In order to decarboxylate cannabis, break dry cannabis into small pieces, spread out evenly on a baking tray and put into a 240°F preheated oven for 25 to 30 minutes. Place decarbed cannabis into a coffee/spice grinder  or use mortar/pestle and grind to a fine powder.


Heat baking chocolate or chocolate chips in a bowl placed on top of a pot of hot water. The bowl must have a larger diameter than the pot to prevent water from contaminating the chocolate. Do not cover the bowl when heating chocolate.

Once the chocolate melts and has a runny consistency, add the ground decarbed cannabis or activated tincture. Mix very well. Continue to heat gently until you have a smooth pourable consistency.

Pour into chocolate molds being careful not to get any water in the chocolate. Let chocolates cool at room temperature.

Store chocolate in a cool, dry place 65 to 68°F with humidity under 55%. The chocolate will remain stable for months.


You can add lecithin granules to chocolate to improve the viscosity of your chocolate.

Moisture and chocolate do not mix. Never add water, honey, syrup or vanilla extract when making chocolate. The chocolate will seize, thus it will not flow into molds.

**Questions on the material:**
1. Print the cannabis chocolate instructions from the words "In order to decarboxylate cannabis, break" through the words "smooth pourable consistency.".
2. Write the next part of the cannabis chocolate instructions, picking up after their last sentence.
The data after the cannabis chocolate instructions have no part in this.

**Dataset entries:**
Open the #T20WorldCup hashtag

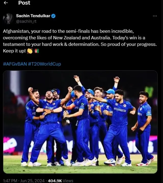44,64
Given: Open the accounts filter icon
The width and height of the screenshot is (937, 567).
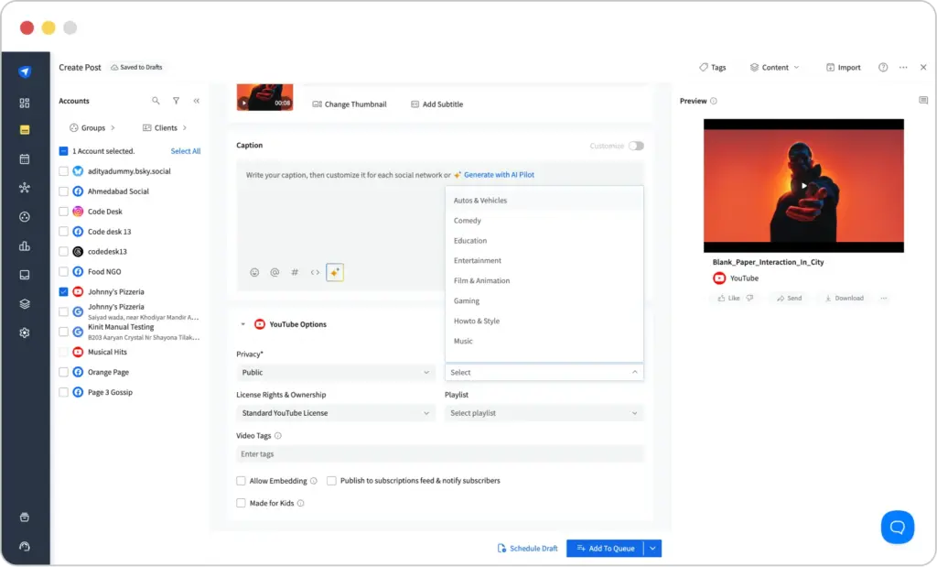Looking at the screenshot, I should tap(176, 101).
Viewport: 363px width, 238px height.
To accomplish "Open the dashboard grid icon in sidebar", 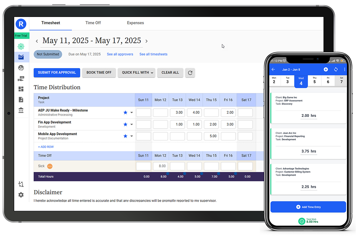I will tap(21, 89).
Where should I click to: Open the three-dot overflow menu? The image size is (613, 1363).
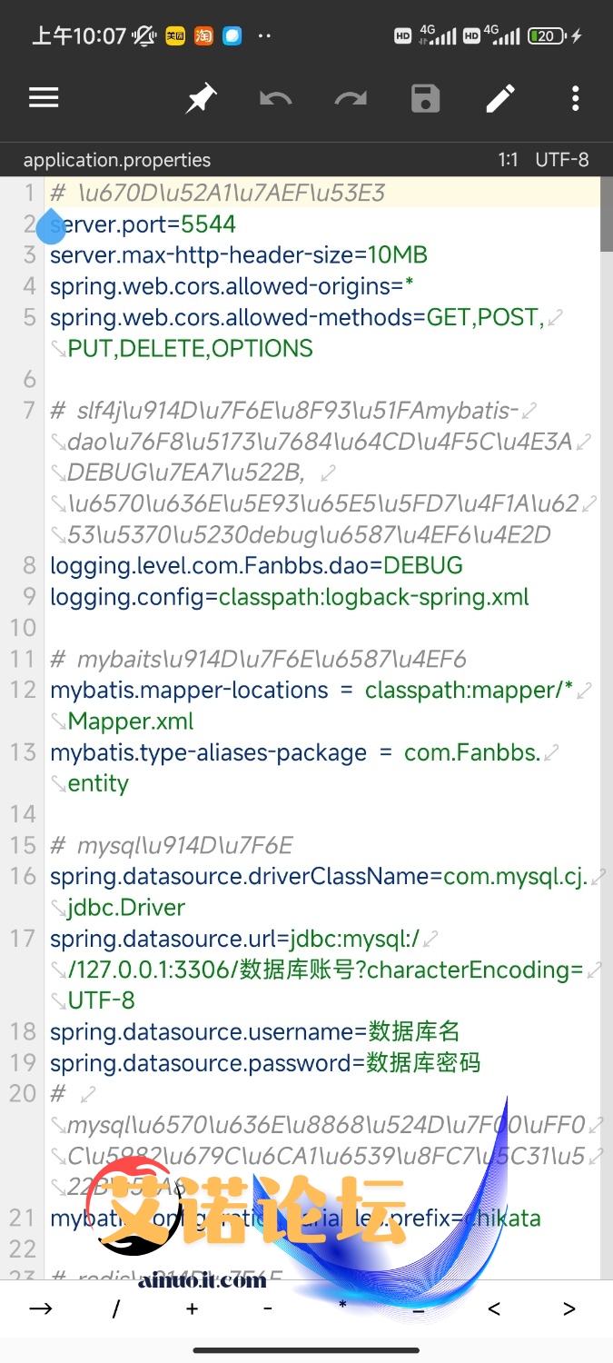pos(576,98)
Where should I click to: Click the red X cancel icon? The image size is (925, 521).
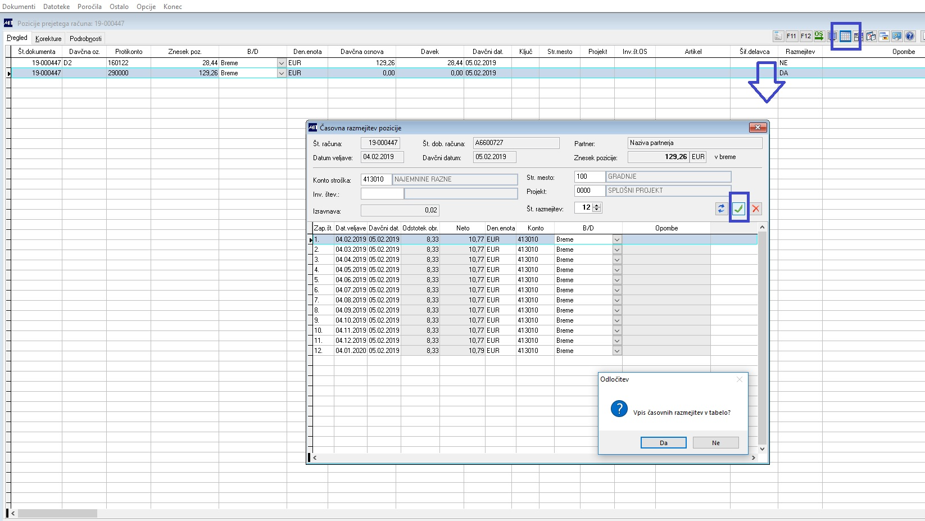(756, 209)
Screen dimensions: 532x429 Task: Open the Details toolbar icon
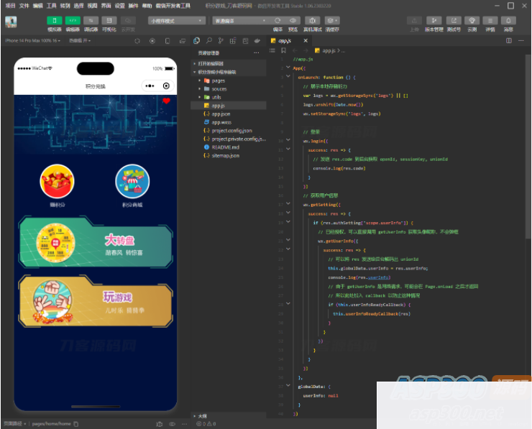[x=490, y=22]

**Responses per task:**
1.
In order to decarboxylate cannabis, break dry cannabis into small pieces, spread out evenly on a baking tray and put into a 240°F preheated oven for 25 to 30 minutes. Place decarbed cannabis into a coffee/spice grinder  or use mortar/pestle and grind to a fine powder.


Heat baking chocolate or chocolate chips in a bowl placed on top of a pot of hot water. The bowl must have a larger diameter than the pot to prevent water from contaminating the chocolate. Do not cover the bowl when heating chocolate.

Once the chocolate melts and has a runny consistency, add the ground decarbed cannabis or activated tincture. Mix very well. Continue to heat gently until you have a smooth pourable consistency.

2.
How to Make Distillate Infused Cannabis Edibles

Legal cannabis sales across all product types have continued to surge year after year, but no segment of the market has seen more growth than cannabis concentrates, such as vape cartridges, tinctures, shatter, and wax. But there is one form of concentrate leading the way, and according to cannabis market research firm BDS Analytics, that concentrate is cannabis distillate. Not only is cannabis distillate a great product to dab, but it can also be used in at-home infusions to create tasty and effective DIY edibles.

What is Cannabis Distillate?

Many consumers enjoy distillate because of its potency. To make distillate, manufacturers utilize a process called short path distillation, which uses steam, heat, vacuum pressure, and certain boiling points (depending on the cannabinoid) to isolate and purify the desired cannabinoid. This distillation process isolates and increases the potency of both THC (in some cases as high as 99 percent) and CBD – but also leaves behind other compounds found in cannabis like terpenes, as well as any toxins and impurities.

Since the distillation process leaves behind terpenes and plant matter (the compounds that give cannabis its distinctive herby and earthy flavor) what’s left is an odorless, flavorless oil that is ideal making cannabis-infused edibles. Distillates also make it much easier to precisely dose your edibles, which can be tricky when making cannabis infused oil or butter with flower, for example. And, distillate is by default decarboxylated, an important heating process that activates THC’s intoxicating and euphoric kick.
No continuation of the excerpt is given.